[Stored items]

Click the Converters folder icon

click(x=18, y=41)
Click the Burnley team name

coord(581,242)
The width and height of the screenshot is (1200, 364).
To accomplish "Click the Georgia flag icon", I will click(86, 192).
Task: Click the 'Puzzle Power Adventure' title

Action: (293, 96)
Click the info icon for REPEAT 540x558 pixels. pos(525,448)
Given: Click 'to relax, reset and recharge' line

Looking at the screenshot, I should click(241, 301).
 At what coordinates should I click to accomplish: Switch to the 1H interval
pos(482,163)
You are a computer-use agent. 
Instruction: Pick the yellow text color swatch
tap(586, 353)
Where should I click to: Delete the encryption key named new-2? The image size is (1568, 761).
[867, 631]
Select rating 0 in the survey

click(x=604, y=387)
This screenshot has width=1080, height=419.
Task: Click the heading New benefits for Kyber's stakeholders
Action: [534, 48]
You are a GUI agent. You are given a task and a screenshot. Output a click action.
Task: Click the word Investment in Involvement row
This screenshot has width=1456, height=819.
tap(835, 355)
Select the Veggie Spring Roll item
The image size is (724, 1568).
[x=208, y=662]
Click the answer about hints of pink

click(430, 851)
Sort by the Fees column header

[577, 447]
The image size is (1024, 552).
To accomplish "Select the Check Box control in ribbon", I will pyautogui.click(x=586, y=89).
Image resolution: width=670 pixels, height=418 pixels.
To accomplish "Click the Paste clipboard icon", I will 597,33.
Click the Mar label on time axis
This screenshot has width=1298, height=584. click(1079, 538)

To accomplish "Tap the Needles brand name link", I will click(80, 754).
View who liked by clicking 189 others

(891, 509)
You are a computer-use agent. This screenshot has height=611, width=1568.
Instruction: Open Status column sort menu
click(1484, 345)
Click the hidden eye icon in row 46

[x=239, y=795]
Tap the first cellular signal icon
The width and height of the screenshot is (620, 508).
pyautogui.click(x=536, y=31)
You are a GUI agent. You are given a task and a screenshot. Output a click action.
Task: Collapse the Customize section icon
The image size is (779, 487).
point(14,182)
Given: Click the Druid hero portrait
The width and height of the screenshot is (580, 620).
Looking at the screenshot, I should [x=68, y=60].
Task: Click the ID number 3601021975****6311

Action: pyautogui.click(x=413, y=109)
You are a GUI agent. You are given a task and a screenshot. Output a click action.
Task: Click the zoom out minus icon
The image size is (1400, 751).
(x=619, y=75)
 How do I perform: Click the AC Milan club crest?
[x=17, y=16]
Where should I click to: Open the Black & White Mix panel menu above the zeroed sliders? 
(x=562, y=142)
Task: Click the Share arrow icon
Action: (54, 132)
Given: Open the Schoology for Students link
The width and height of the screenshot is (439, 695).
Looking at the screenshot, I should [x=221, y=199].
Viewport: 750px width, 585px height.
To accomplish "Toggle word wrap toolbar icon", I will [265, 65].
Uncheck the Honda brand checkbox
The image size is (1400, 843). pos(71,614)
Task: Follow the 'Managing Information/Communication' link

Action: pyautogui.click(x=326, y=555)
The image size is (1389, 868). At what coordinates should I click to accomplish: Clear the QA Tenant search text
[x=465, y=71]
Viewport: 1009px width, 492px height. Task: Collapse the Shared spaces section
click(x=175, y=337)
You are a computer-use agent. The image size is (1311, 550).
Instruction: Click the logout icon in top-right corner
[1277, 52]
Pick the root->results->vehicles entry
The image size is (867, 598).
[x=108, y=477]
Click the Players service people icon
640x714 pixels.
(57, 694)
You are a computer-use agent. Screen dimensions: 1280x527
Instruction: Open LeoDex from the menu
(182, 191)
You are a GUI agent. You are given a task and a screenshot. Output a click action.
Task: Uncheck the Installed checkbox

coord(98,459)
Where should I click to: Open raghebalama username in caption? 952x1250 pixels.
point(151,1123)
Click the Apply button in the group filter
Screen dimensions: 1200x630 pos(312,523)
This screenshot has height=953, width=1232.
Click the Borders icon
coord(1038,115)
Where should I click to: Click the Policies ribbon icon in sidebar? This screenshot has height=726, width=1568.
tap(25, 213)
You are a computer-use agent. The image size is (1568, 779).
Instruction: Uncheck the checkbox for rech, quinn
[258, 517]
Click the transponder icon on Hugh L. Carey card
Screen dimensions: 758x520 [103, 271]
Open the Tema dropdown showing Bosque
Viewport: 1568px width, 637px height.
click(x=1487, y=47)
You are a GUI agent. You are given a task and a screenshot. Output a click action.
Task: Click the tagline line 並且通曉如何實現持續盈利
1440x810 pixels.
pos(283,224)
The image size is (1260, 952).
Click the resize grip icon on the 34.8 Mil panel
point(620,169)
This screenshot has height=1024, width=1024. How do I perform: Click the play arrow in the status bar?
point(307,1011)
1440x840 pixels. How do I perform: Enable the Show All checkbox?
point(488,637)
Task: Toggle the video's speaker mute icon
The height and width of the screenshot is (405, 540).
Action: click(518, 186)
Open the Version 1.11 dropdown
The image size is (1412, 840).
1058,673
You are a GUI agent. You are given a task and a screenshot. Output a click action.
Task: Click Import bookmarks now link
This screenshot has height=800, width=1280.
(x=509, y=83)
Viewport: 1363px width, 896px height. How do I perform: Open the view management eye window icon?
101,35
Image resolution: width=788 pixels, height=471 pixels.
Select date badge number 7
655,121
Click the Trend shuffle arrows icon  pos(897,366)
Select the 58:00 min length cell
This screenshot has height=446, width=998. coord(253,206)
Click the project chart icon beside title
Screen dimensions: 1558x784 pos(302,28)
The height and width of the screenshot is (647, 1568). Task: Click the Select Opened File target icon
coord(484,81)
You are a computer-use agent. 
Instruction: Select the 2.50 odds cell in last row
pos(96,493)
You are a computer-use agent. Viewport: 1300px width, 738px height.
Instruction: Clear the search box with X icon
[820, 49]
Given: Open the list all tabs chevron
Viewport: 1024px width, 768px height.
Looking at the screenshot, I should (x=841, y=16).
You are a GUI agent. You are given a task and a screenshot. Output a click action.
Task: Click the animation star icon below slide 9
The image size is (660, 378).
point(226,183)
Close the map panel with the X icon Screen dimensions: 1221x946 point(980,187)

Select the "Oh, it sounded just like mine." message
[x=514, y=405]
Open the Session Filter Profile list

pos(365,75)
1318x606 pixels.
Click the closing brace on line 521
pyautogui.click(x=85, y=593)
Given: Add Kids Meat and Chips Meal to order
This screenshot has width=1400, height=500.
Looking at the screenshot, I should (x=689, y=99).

## Your instructions:
Your answer should consist of copies of the lines above that include the string "word".

## Solved problem:
Task: Click the word Investment in Involvement row
To accomplish "Toggle word wrap toolbar icon", I will [265, 65].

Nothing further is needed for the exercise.